Bunheads (ABC Family, 9 p.m.): We were fans of Boo and Ginny, but now we’re pretty sure that Sasha’s the Bunhead for us. Erik Adams is just glad it’s not that other one. What’s her name? No, seriously, what’s her name? Melanie? That sounds right, so we’re just gonna call her that this week. Melanie.

Alphas (Syfy, 10 p.m.): There’s a fight club for Alphas? Todd VanDerWerff thinks there should be a fight club for TV reviewers, probably one that pits them all against each other in a competition to review an episode of Alphas about Alphas forming a fight club. Wheels would truly be within wheels then!

Teen Wolf (MTV, 10 p.m.): We were worried that this show wouldn’t feed us the red hot lacrosse action we’re used to from this show, but then we learned that this episode would feature the lacrosse championship. Phil Dyess-Nugent is saved from having to imagine a world without werewolf lacrosse!

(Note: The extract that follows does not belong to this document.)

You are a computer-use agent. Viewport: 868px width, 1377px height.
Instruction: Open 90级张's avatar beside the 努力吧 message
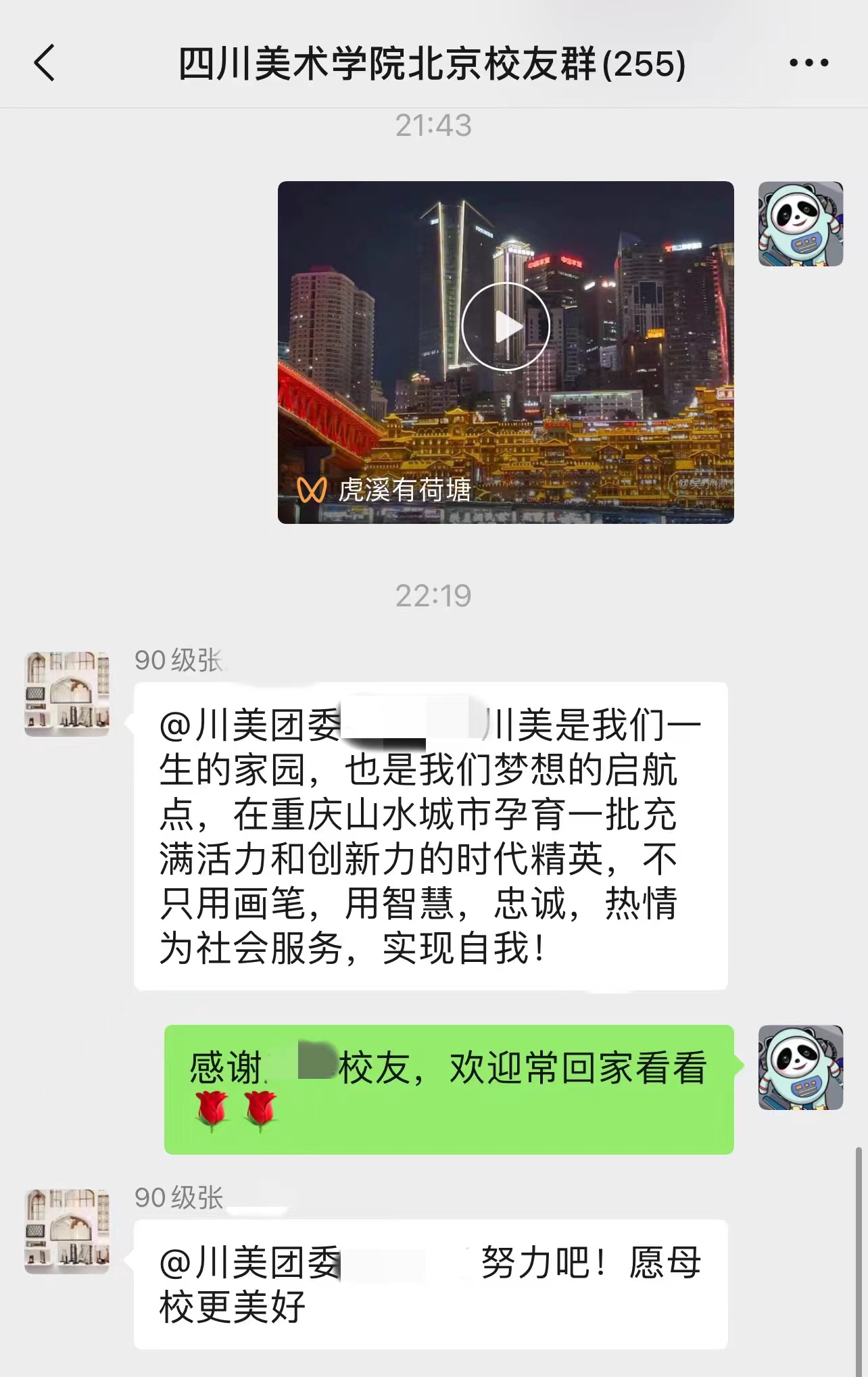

Web Therapy (Showtime, 11 p.m.): We’re not so sure about there being a reality TV star named Allegra. It feels just a little too much like a big, dopey joke. Help us out here, Brandon Nowalk! Convince us that joke is meaningful and fits within the show’s new media context! Or, y’know, just tell us to ignore it.


TV CLUB CLASSIC
The West Wing (11 a.m.): We Americans follow a tradition: Every four years, we welcome Rob Lowe to a new television series, and every four years, we usher him out on his way to something else. Steve Heisler observes the beginning of the “Sam goes off to California” arc in “Arctic Radar.”

Justice League (1 p.m.): A man overdoses on a chemical and becomes the dream-controlling Doctor Destiny. Why is it that we can never overdose on Pepto Bismol and become superheroes of the digestive tract? Oliver Sava keeps telling us that’s all we need to do to become King Stomach, but it’s not working.


WHAT ELSE IS ON
Huntik (Nicktoons, 8 p.m.): So this show comes from Italy? And the first season aired on some cable channel we’ve never heard of? And now, three years later, Nicktoons—another channel we didn’t know existed—is airing the start of season two? That sounds like a promising recipe for awesome success.

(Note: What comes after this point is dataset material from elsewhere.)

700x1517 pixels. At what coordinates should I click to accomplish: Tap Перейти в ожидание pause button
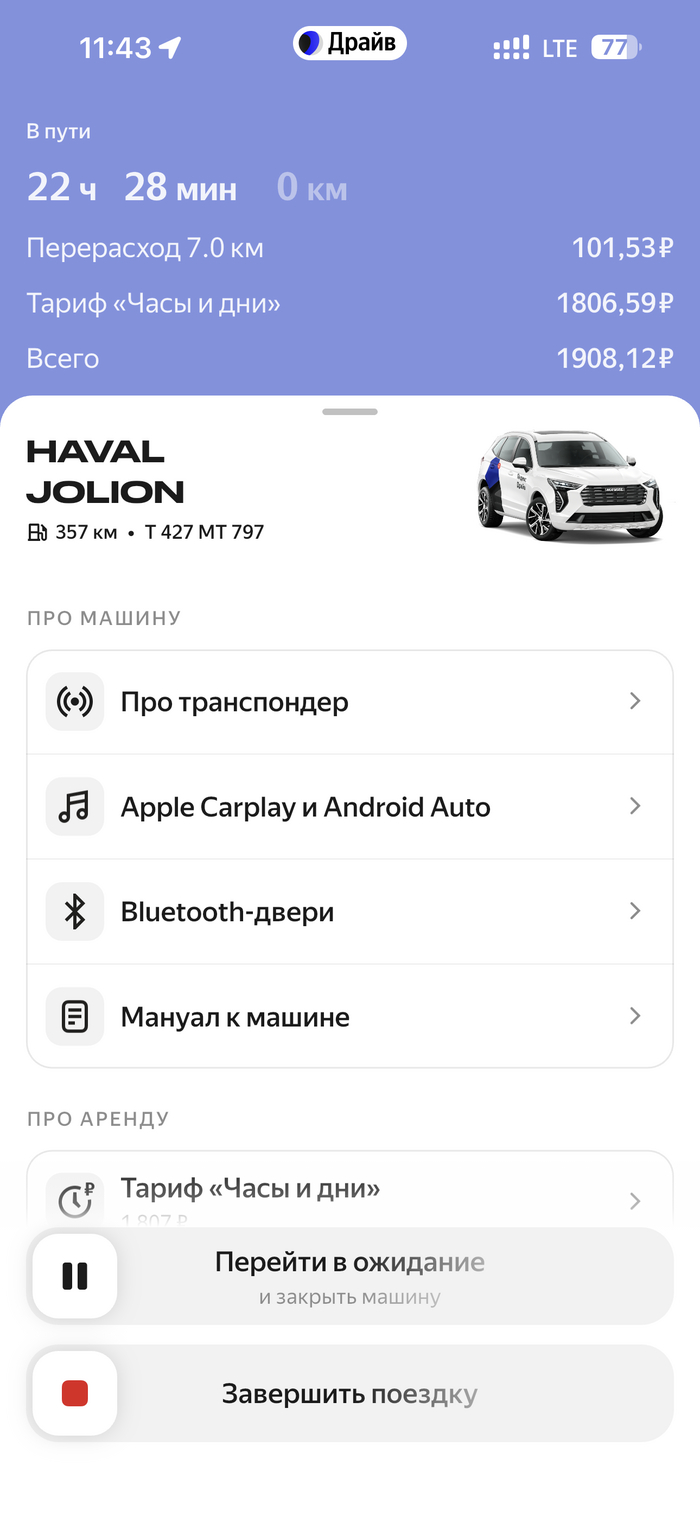click(75, 1276)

Secret Lives Of The Super Rich (CNBC, 8 p.m.): Tonight, CNBC takes you inside the giant homes of the super rich, whose number you almost certainly won’t join, but you can pretend you might by watching this show. Oh, who are we kidding? You’ll probably just angrily swear at the screen throughout.

RuPaul’s Drag U (Logo, 9 p.m.): The third season concludes, if you were paying attention and wanted to know. We haven’t been watching this season, so if you have, please let us know in comments if it’s been worth it, or if the show continues to feel a little centerless and inconsistent. It could just be us!

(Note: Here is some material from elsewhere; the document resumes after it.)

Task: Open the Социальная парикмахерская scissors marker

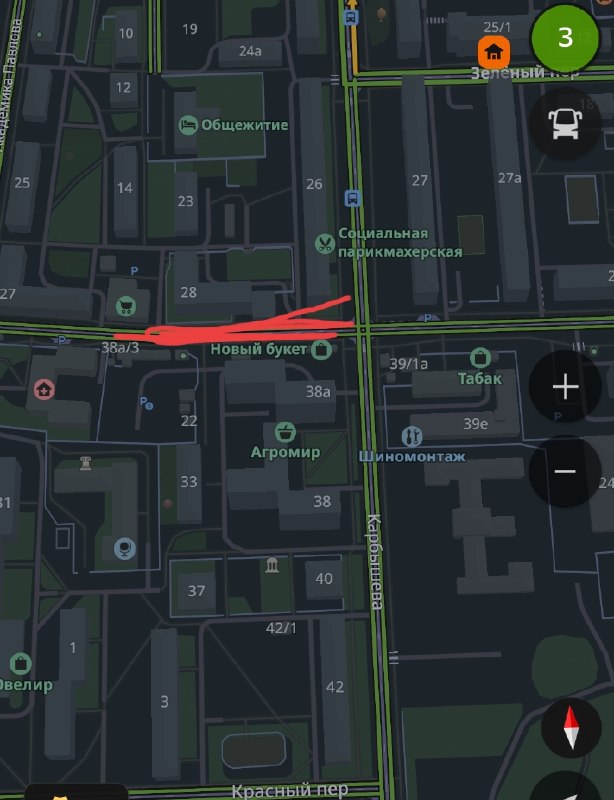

Push Girls (Sundance, 10 p.m.): If you haven’t been keeping up with this series about wheelchair-using athletes, why not check in tonight, since the Olympics have turned a little repetitive by this point (at least, if you’re watching the U.S. coverage)? Tonight, the women can’t wait to get back to skiing.

3:10 To Yuma (TCM, 8 p.m.): Glenn Ford and Van Heflin star in the original version of this story that was remade as a Russell Crowe vehicle a few years back. It’s not a great Western, but it’s a highly entertaining one, and if you’re looking for a tale of Wild West intrigue, you can’t do much worse tonight.

The Girl With The Dragon Tattoo (Starz, 9 p.m.): Some critics we respect really loved this David Fincher take on the Stieg Larsson novel, while others found it exploitative and often punishing. We still haven’t seen it, so perhaps you can offer your opinions on it, as well as Rooney Mara’s Oscar-nominated work.

MLB Baseball: Yankees at Tigers (ESPN, 7 p.m.): The Yankees are comfortably ensconced atop their division, but the Tigers are in the middle of a tight race for the wild card, caught up with the Orioles, Angels, and As. Obviously, it’s only August, so anything could happen, but this one could be fun.


IN CASE YOU MISSED IT
Falling Skies (Sunday): Everybody’s on a trip to Charleston, and Les Chappell isn’t as excited by it as he feels he ought to be. C’mon, show! You’re fighting aliens and wandering around the Atlantic seaboard. The least you can do is have some exciting stuff happening, right? Let’s see some crazy gunfights!